__Your instructions__.
Return exactly, with nothing added, the lines from the one that contains "This screenshot has height=434, width=768." through the end of the listing below, pictures excluded.

--- START ---

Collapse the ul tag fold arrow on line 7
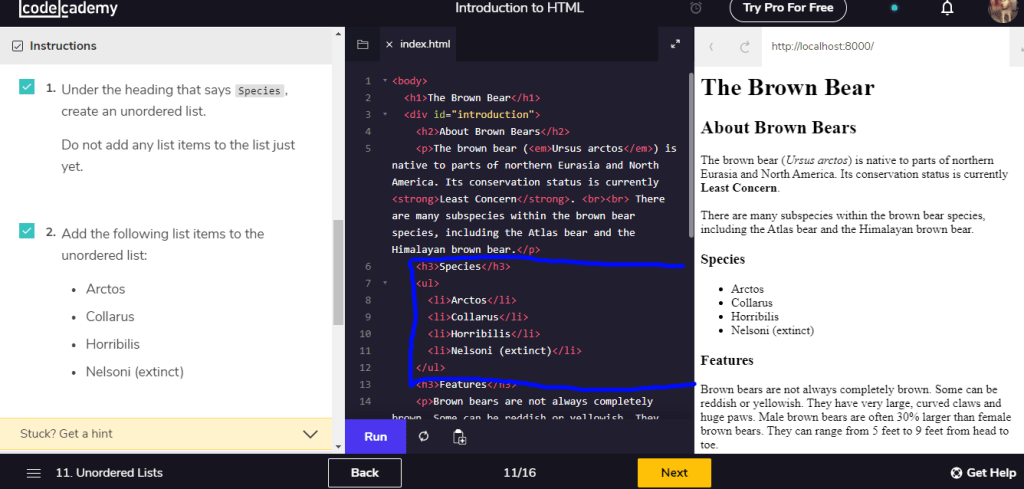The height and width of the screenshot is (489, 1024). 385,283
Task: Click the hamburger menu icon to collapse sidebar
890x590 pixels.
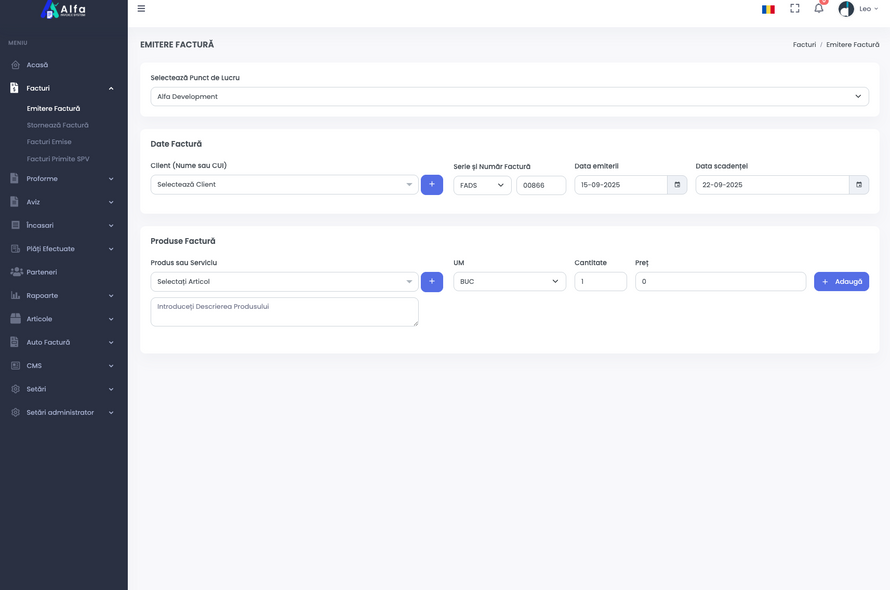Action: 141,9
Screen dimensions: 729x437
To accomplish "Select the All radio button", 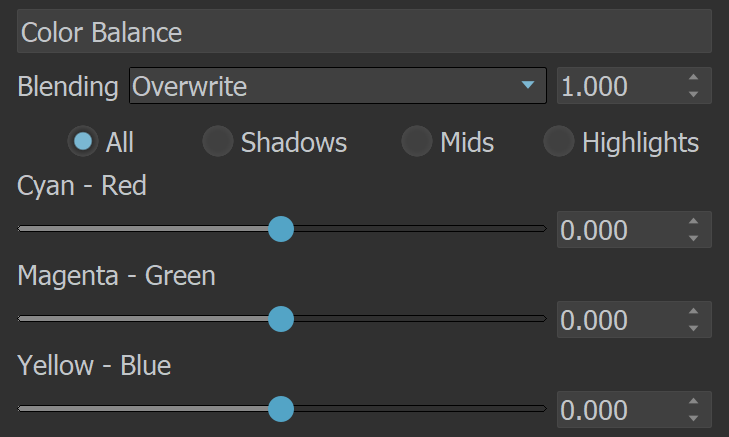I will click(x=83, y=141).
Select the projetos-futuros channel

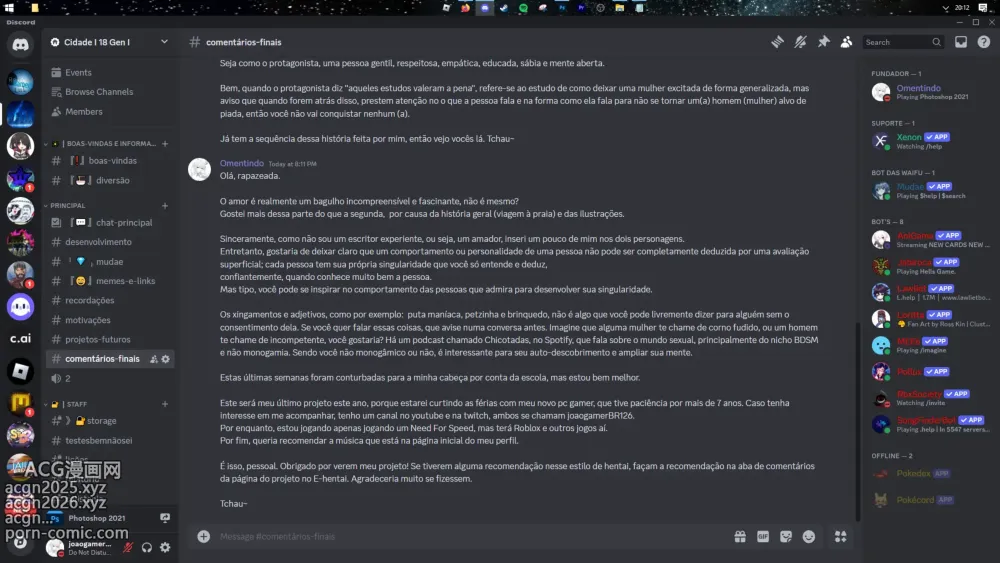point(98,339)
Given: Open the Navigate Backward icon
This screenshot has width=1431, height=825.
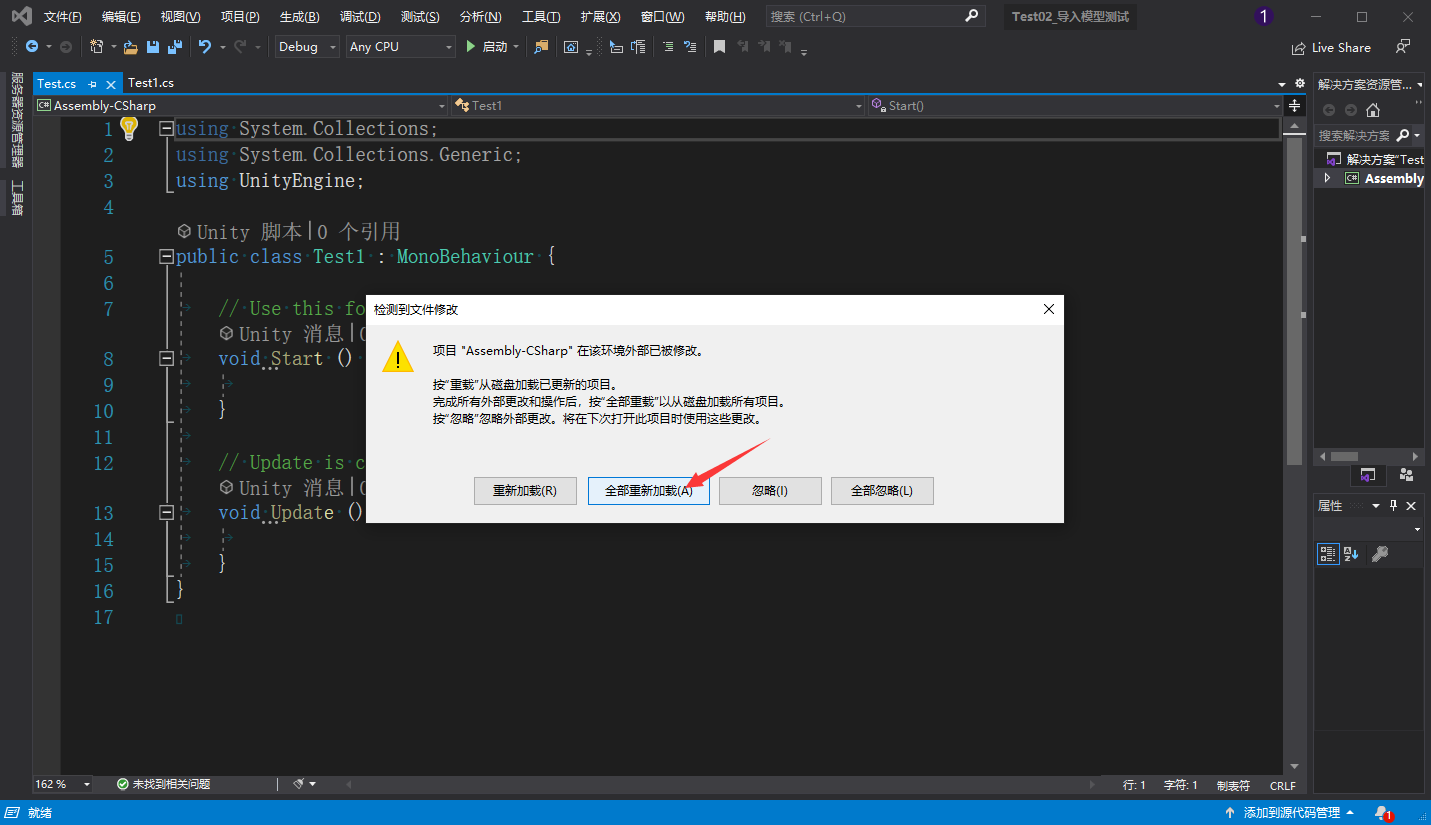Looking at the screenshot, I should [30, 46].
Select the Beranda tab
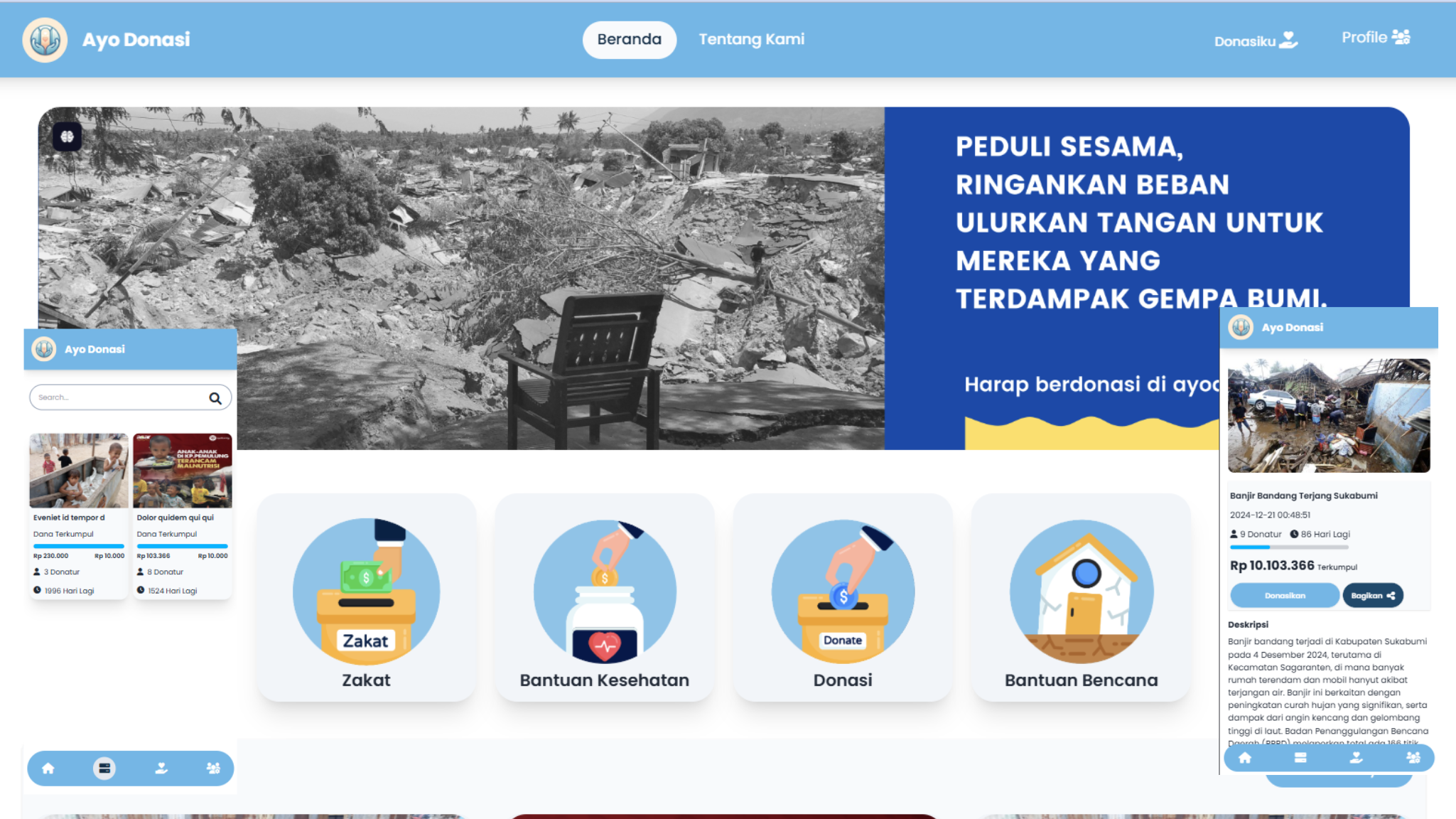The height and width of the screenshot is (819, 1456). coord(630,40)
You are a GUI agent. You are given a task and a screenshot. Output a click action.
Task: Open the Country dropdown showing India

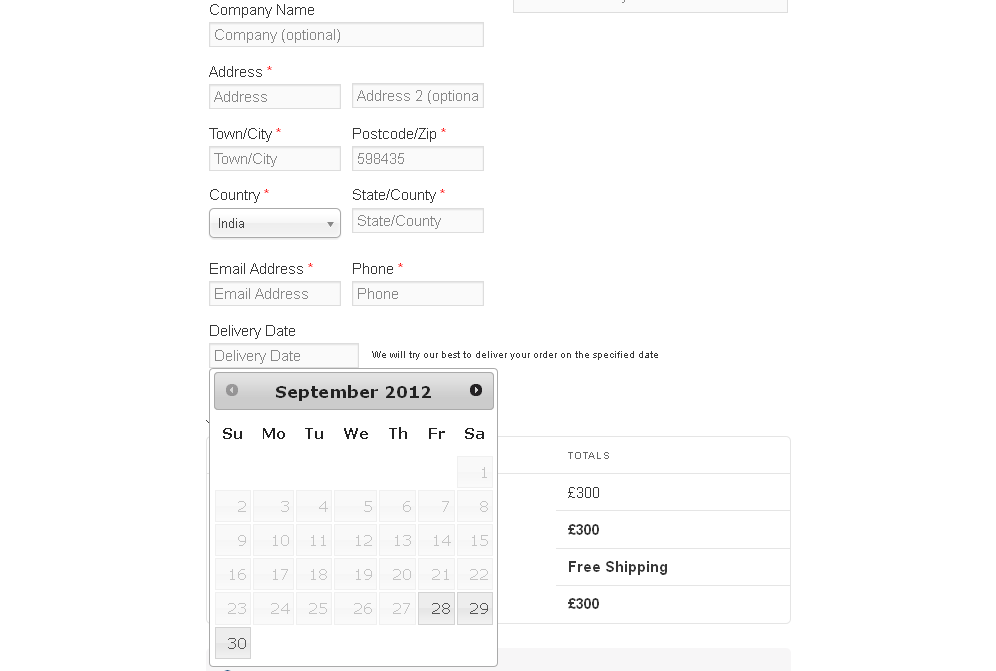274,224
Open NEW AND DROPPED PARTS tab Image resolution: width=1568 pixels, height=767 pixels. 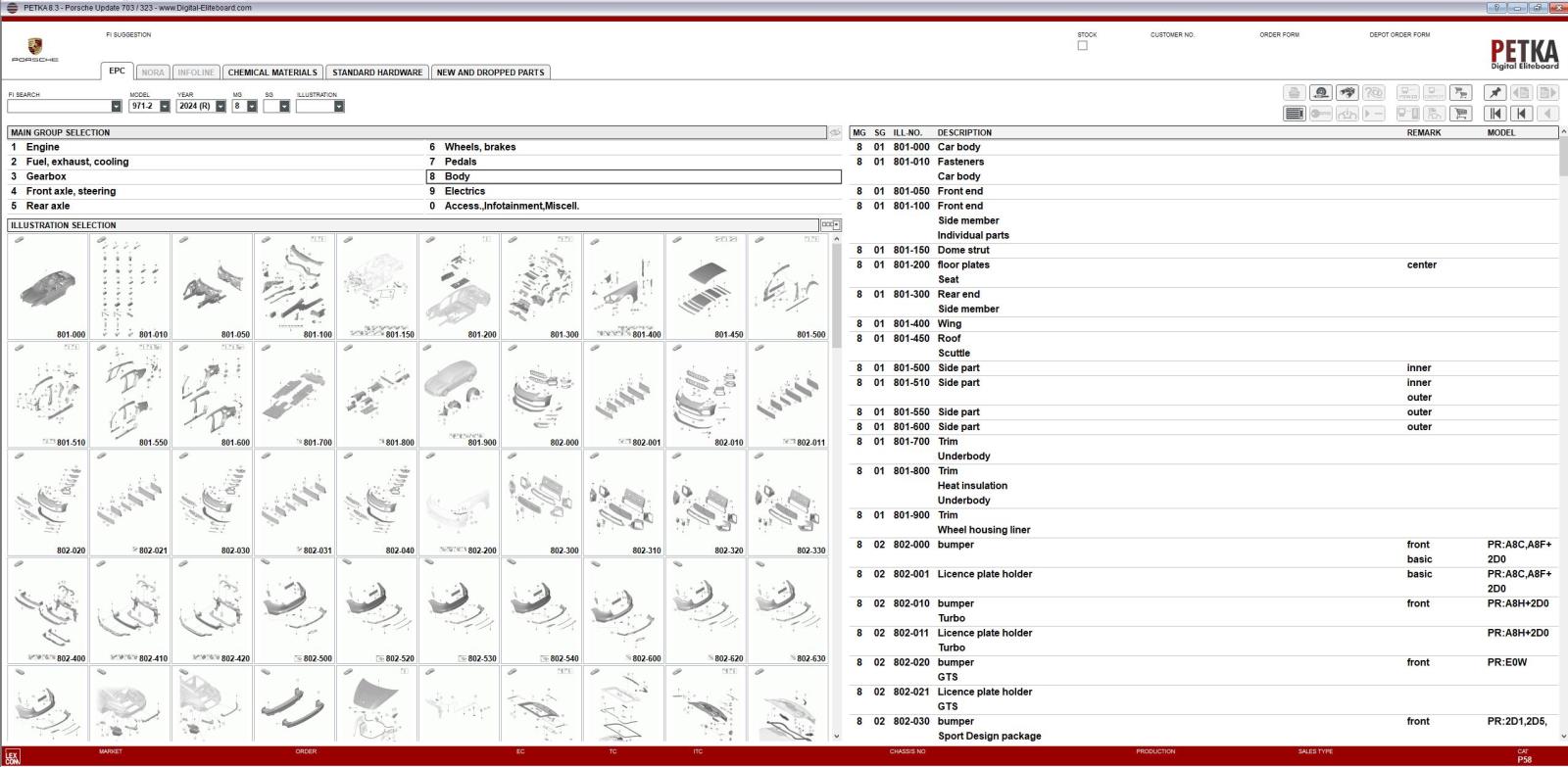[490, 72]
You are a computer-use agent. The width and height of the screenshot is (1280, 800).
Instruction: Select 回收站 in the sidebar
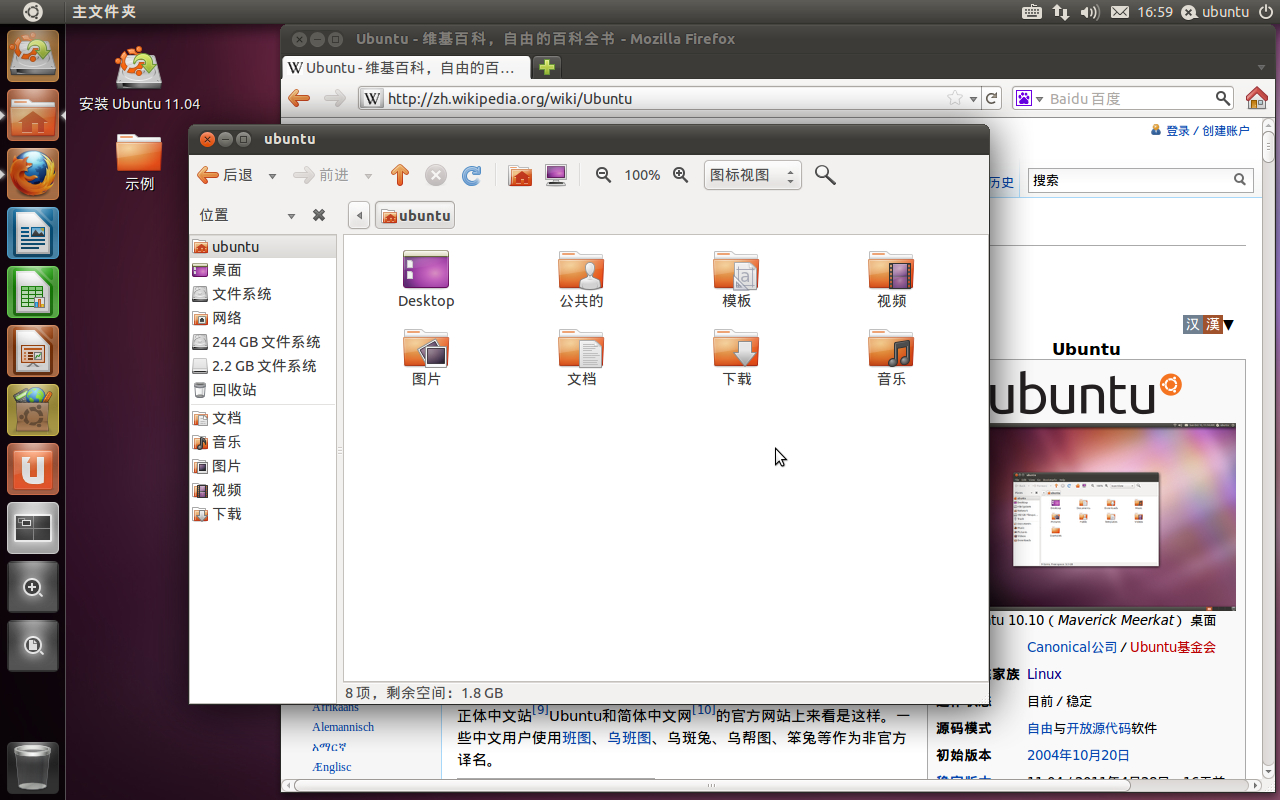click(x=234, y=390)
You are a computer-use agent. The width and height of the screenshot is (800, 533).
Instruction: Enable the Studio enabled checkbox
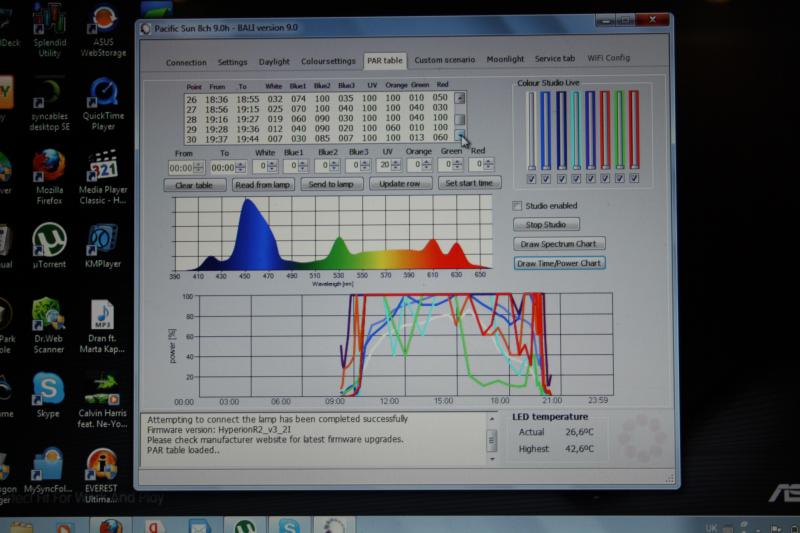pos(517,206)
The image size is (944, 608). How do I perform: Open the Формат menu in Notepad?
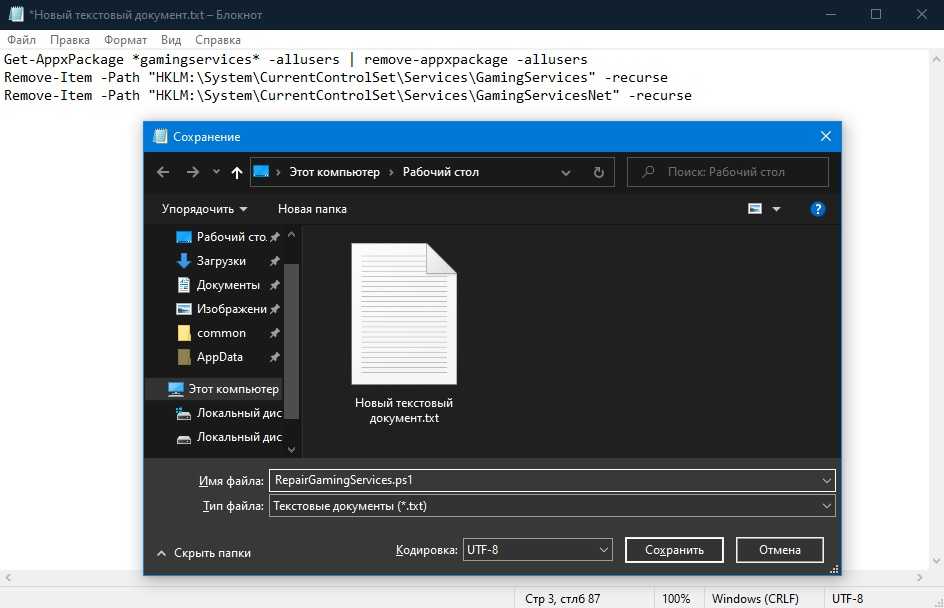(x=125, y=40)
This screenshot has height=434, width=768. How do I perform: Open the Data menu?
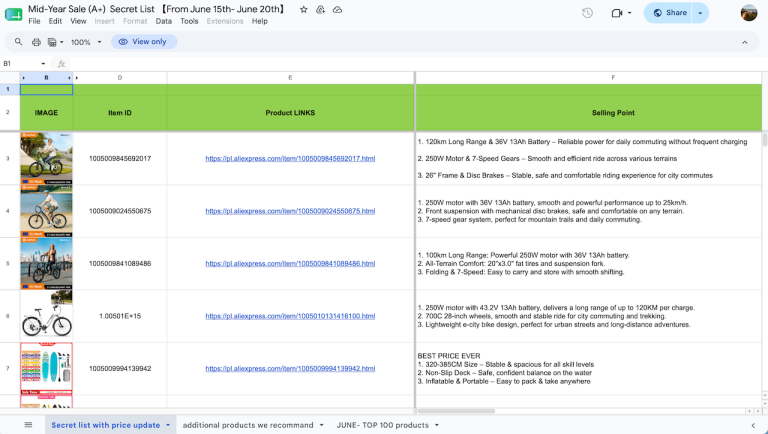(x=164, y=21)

--- END ---

__Solution for this exercise__.
This screenshot has height=434, width=768. How do I perform: Open the Data menu?
(x=164, y=21)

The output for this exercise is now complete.